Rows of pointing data
------

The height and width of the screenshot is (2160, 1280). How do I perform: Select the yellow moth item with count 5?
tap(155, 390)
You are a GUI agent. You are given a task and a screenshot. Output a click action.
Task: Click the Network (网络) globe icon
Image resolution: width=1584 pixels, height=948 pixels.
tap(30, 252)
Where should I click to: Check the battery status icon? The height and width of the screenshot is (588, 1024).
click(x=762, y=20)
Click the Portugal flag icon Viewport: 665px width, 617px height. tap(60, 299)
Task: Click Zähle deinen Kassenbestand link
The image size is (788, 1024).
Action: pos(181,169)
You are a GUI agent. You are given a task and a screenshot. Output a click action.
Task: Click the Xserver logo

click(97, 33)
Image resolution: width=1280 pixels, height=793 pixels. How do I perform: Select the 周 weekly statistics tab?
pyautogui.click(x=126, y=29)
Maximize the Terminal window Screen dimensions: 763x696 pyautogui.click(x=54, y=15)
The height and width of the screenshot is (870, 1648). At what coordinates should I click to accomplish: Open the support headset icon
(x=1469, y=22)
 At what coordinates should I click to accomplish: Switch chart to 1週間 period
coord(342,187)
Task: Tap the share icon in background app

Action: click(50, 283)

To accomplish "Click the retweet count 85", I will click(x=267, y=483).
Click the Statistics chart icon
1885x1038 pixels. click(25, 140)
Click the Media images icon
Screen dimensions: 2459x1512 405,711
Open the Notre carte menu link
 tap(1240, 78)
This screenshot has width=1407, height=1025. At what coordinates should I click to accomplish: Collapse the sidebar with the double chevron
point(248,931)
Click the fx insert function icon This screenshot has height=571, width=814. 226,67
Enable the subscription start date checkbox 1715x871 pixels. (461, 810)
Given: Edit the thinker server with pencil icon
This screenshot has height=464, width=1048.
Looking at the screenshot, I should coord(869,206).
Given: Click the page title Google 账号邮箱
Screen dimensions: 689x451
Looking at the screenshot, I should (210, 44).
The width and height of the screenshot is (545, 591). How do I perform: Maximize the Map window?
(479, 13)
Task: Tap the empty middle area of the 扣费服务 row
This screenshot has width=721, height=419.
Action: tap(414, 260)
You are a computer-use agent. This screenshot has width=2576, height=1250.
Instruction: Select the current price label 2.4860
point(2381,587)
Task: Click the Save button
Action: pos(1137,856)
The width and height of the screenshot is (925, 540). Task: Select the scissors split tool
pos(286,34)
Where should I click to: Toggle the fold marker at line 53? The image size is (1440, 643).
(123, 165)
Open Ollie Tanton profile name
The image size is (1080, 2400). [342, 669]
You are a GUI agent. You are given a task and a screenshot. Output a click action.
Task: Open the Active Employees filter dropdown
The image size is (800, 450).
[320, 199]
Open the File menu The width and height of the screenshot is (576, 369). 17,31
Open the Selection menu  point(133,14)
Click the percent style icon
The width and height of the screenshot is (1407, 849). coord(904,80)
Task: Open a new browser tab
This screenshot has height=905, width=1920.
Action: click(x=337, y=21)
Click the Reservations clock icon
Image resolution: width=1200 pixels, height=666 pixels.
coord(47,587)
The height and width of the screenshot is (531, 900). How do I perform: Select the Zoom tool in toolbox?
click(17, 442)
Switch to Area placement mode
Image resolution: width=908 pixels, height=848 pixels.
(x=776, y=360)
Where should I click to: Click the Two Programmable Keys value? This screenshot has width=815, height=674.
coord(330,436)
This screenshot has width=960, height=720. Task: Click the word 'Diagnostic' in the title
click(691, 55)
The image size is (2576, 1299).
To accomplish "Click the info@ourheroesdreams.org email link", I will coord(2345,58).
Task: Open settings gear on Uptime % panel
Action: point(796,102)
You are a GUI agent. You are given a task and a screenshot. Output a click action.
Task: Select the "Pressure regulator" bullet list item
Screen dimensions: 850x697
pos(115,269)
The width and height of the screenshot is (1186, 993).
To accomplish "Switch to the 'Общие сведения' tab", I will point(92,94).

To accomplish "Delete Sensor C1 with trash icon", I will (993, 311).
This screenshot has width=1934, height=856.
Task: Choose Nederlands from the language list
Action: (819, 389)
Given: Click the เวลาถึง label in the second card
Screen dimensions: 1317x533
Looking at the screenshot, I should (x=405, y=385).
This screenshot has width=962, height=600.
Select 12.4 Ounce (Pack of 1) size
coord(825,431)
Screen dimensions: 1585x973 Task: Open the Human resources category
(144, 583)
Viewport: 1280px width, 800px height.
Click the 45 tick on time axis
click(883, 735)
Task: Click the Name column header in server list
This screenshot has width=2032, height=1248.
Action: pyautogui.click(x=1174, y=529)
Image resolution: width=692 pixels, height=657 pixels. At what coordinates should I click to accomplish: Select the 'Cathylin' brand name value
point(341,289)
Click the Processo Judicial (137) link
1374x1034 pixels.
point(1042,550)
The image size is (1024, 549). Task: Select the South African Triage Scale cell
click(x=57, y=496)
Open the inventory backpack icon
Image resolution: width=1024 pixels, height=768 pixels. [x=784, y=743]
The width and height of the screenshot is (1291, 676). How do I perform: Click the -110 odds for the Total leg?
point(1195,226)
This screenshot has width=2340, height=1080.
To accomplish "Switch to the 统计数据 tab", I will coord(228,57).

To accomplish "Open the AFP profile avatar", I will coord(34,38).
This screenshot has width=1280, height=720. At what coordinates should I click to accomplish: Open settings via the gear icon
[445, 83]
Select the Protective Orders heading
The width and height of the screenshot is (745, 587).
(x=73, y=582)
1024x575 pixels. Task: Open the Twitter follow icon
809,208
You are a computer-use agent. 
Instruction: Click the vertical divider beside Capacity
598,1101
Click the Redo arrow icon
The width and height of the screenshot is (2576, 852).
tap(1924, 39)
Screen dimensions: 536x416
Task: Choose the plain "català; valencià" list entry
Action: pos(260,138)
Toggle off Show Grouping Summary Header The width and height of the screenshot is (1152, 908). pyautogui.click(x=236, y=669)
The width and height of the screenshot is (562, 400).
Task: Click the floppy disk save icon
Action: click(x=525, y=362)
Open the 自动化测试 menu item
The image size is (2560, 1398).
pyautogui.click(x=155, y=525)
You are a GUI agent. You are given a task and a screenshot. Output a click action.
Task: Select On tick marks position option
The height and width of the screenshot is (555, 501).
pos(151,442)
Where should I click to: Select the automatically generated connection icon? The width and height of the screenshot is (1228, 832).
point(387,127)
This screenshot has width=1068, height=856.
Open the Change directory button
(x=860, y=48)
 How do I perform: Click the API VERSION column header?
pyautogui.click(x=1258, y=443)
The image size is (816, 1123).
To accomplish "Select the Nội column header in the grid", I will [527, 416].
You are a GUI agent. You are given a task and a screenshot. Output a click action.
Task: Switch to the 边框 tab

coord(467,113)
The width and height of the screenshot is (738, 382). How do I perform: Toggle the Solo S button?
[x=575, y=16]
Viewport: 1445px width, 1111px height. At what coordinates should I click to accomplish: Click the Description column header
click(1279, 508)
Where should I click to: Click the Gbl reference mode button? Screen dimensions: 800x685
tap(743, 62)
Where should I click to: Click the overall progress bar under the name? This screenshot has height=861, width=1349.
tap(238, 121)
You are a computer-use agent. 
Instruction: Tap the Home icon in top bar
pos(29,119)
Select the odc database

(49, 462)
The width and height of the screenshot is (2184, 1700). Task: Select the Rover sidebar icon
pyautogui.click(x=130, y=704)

------

▶ [THE TASK] Format every line of the rows above as a Markdown table with the columns "No." and "Line", numbering each line in order and leaving out blank lines.

▶ [TASK OUTPUT]
| No. | Line |
|---|---|
| 1 | The height and width of the screenshot is (2160, 1280). How do I perform: Select the yellow moth item with count 5? |
| 2 | tap(155, 390) |
| 3 | You are a GUI agent. You are given a task and a screenshot. Output a click action. |
| 4 | Task: Click the Network (网络) globe icon |
| 5 | Image resolution: width=1584 pixels, height=948 pixels. |
| 6 | tap(30, 252) |
| 7 | Where should I click to: Check the battery status icon? The height and width of the screenshot is (588, 1024). |
| 8 | click(x=762, y=20) |
| 9 | Click the Portugal flag icon Viewport: 665px width, 617px height. tap(60, 299) |
| 10 | Task: Click Zähle deinen Kassenbestand link |
| 11 | The image size is (788, 1024). |
| 12 | Action: pos(181,169) |
| 13 | You are a GUI agent. You are given a task and a screenshot. Output a click action. |
| 14 | Task: Click the Xserver logo |
| 15 | click(97, 33) |
| 16 | Image resolution: width=1280 pixels, height=793 pixels. How do I perform: Select the 周 weekly statistics tab? |
| 17 | pyautogui.click(x=126, y=29) |
| 18 | Maximize the Terminal window Screen dimensions: 763x696 pyautogui.click(x=54, y=15) |
| 19 | The height and width of the screenshot is (870, 1648). At what coordinates should I click to accomplish: Open the support headset icon |
| 20 | (x=1469, y=22) |
| 21 |  At what coordinates should I click to accomplish: Switch chart to 1週間 period |
| 22 | coord(342,187) |
| 23 | Task: Tap the share icon in background app |
| 24 | Action: click(50, 283) |
| 25 | To accomplish "Click the retweet count 85", I will click(x=267, y=483). |
| 26 | Click the Statistics chart icon |
| 27 | 1885x1038 pixels. click(25, 140) |
| 28 | Click the Media images icon |
| 29 | Screen dimensions: 2459x1512 405,711 |
| 30 | Open the Notre carte menu link |
| 31 |  tap(1240, 78) |
| 32 | This screenshot has width=1407, height=1025. At what coordinates should I click to accomplish: Collapse the sidebar with the double chevron |
| 33 | point(248,931) |
| 34 | Click the fx insert function icon This screenshot has height=571, width=814. 226,67 |
| 35 | Enable the subscription start date checkbox 1715x871 pixels. (461, 810) |
| 36 | Given: Edit the thinker server with pencil icon |
| 37 | This screenshot has height=464, width=1048. |
| 38 | Looking at the screenshot, I should coord(869,206). |
| 39 | Given: Click the page title Google 账号邮箱 |
| 40 | Screen dimensions: 689x451 |
| 41 | Looking at the screenshot, I should (210, 44). |
| 42 | The width and height of the screenshot is (545, 591). How do I perform: Maximize the Map window? |
| 43 | (479, 13) |
| 44 | Task: Tap the empty middle area of the 扣费服务 row |
| 45 | This screenshot has width=721, height=419. |
| 46 | Action: tap(414, 260) |
| 47 | You are a computer-use agent. This screenshot has width=2576, height=1250. |
| 48 | Instruction: Select the current price label 2.4860 |
| 49 | point(2381,587) |
| 50 | Task: Click the Save button |
| 51 | Action: pos(1137,856) |
| 52 | The width and height of the screenshot is (925, 540). Task: Select the scissors split tool |
| 53 | pos(286,34) |
| 54 | Where should I click to: Toggle the fold marker at line 53? The image size is (1440, 643). |
| 55 | (123, 165) |
| 56 | Open Ollie Tanton profile name |
| 57 | The image size is (1080, 2400). [342, 669] |
| 58 | You are a GUI agent. You are given a task and a screenshot. Output a click action. |
| 59 | Task: Open the Active Employees filter dropdown |
| 60 | The image size is (800, 450). |
| 61 | [320, 199] |
| 62 | Open the File menu The width and height of the screenshot is (576, 369). 17,31 |
| 63 | Open the Selection menu  point(133,14) |
| 64 | Click the percent style icon |
| 65 | The width and height of the screenshot is (1407, 849). coord(904,80) |
| 66 | Task: Open a new browser tab |
| 67 | This screenshot has height=905, width=1920. |
| 68 | Action: click(x=337, y=21) |
| 69 | Click the Reservations clock icon |
| 70 | Image resolution: width=1200 pixels, height=666 pixels. |
| 71 | coord(47,587) |
| 72 | The height and width of the screenshot is (531, 900). How do I perform: Select the Zoom tool in toolbox? |
| 73 | click(17, 442) |
| 74 | Switch to Area placement mode |
| 75 | Image resolution: width=908 pixels, height=848 pixels. |
| 76 | (x=776, y=360) |
| 77 | Where should I click to: Click the Two Programmable Keys value? This screenshot has width=815, height=674. |
| 78 | coord(330,436) |
| 79 | This screenshot has width=960, height=720. Task: Click the word 'Diagnostic' in the title |
| 80 | click(691, 55) |
| 81 | The image size is (2576, 1299). |
| 82 | To accomplish "Click the info@ourheroesdreams.org email link", I will coord(2345,58). |
| 83 | Task: Open settings gear on Uptime % panel |
| 84 | Action: point(796,102) |
| 85 | You are a GUI agent. You are given a task and a screenshot. Output a click action. |
| 86 | Task: Select the "Pressure regulator" bullet list item |
| 87 | Screen dimensions: 850x697 |
| 88 | pos(115,269) |
| 89 | The width and height of the screenshot is (1186, 993). |
| 90 | To accomplish "Switch to the 'Общие сведения' tab", I will point(92,94). |
| 91 | To accomplish "Delete Sensor C1 with trash icon", I will (993, 311). |
| 92 | This screenshot has width=1934, height=856. |
| 93 | Task: Choose Nederlands from the language list |
| 94 | Action: (819, 389) |
| 95 | Given: Click the เวลาถึง label in the second card |
| 96 | Screen dimensions: 1317x533 |
| 97 | Looking at the screenshot, I should (x=405, y=385). |
| 98 | This screenshot has width=962, height=600. |
| 99 | Select 12.4 Ounce (Pack of 1) size |
| 100 | coord(825,431) |
| 101 | Screen dimensions: 1585x973 Task: Open the Human resources category |
| 102 | (144, 583) |
| 103 | Viewport: 1280px width, 800px height. |
| 104 | Click the 45 tick on time axis |
| 105 | click(883, 735) |
| 106 | Task: Click the Name column header in server list |
| 107 | This screenshot has width=2032, height=1248. |
| 108 | Action: pyautogui.click(x=1174, y=529) |
| 109 | Image resolution: width=692 pixels, height=657 pixels. At what coordinates should I click to accomplish: Select the 'Cathylin' brand name value |
| 110 | point(341,289) |
| 111 | Click the Processo Judicial (137) link |
| 112 | 1374x1034 pixels. |
| 113 | point(1042,550) |
| 114 | The image size is (1024, 549). Task: Select the South African Triage Scale cell |
| 115 | click(x=57, y=496) |
| 116 | Open the inventory backpack icon |
| 117 | Image resolution: width=1024 pixels, height=768 pixels. [x=784, y=743] |
| 118 | The width and height of the screenshot is (1291, 676). How do I perform: Click the -110 odds for the Total leg? |
| 119 | point(1195,226) |
| 120 | This screenshot has width=2340, height=1080. |
| 121 | To accomplish "Switch to the 统计数据 tab", I will coord(228,57). |
| 122 | To accomplish "Open the AFP profile avatar", I will coord(34,38). |
| 123 | This screenshot has width=1280, height=720. At what coordinates should I click to accomplish: Open settings via the gear icon |
| 124 | [445, 83] |
| 125 | Select the Protective Orders heading |
| 126 | The width and height of the screenshot is (745, 587). |
| 127 | (x=73, y=582) |
| 128 | 1024x575 pixels. Task: Open the Twitter follow icon |
| 129 | 809,208 |
| 130 | You are a computer-use agent.  |
| 131 | Instruction: Click the vertical divider beside Capacity |
| 132 | 598,1101 |
| 133 | Click the Redo arrow icon |
| 134 | The width and height of the screenshot is (2576, 852). |
| 135 | tap(1924, 39) |
| 136 | Screen dimensions: 536x416 |
| 137 | Task: Choose the plain "català; valencià" list entry |
| 138 | Action: pos(260,138) |
| 139 | Toggle off Show Grouping Summary Header The width and height of the screenshot is (1152, 908). pyautogui.click(x=236, y=669) |
| 140 | The width and height of the screenshot is (562, 400). |
| 141 | Task: Click the floppy disk save icon |
| 142 | Action: click(x=525, y=362) |
| 143 | Open the 自动化测试 menu item |
| 144 | The image size is (2560, 1398). |
| 145 | pyautogui.click(x=155, y=525) |
| 146 | You are a GUI agent. You are given a task and a screenshot. Output a click action. |
| 147 | Task: Select On tick marks position option |
| 148 | The height and width of the screenshot is (555, 501). |
| 149 | pos(151,442) |
| 150 | Where should I click to: Select the automatically generated connection icon? The width and height of the screenshot is (1228, 832). |
| 151 | point(387,127) |
| 152 | This screenshot has width=1068, height=856. |
| 153 | Open the Change directory button |
| 154 | (x=860, y=48) |
| 155 |  How do I perform: Click the API VERSION column header? |
| 156 | pyautogui.click(x=1258, y=443) |
| 157 | The image size is (816, 1123). |
| 158 | To accomplish "Select the Nội column header in the grid", I will [527, 416]. |
| 159 | You are a GUI agent. You are given a task and a screenshot. Output a click action. |
| 160 | Task: Switch to the 边框 tab |
| 161 | coord(467,113) |
| 162 | The width and height of the screenshot is (738, 382). How do I perform: Toggle the Solo S button? |
| 163 | [x=575, y=16] |
| 164 | Viewport: 1445px width, 1111px height. At what coordinates should I click to accomplish: Click the Description column header |
| 165 | click(1279, 508) |
| 166 | Where should I click to: Click the Gbl reference mode button? Screen dimensions: 800x685 |
| 167 | tap(743, 62) |
| 168 | Where should I click to: Click the overall progress bar under the name? This screenshot has height=861, width=1349. |
| 169 | tap(238, 121) |
| 170 | You are a computer-use agent.  |
| 171 | Instruction: Tap the Home icon in top bar |
| 172 | pos(29,119) |
| 173 | Select the odc database |
| 174 | (49, 462) |
| 175 | The width and height of the screenshot is (2184, 1700). Task: Select the Rover sidebar icon |
| 176 | pyautogui.click(x=130, y=704) |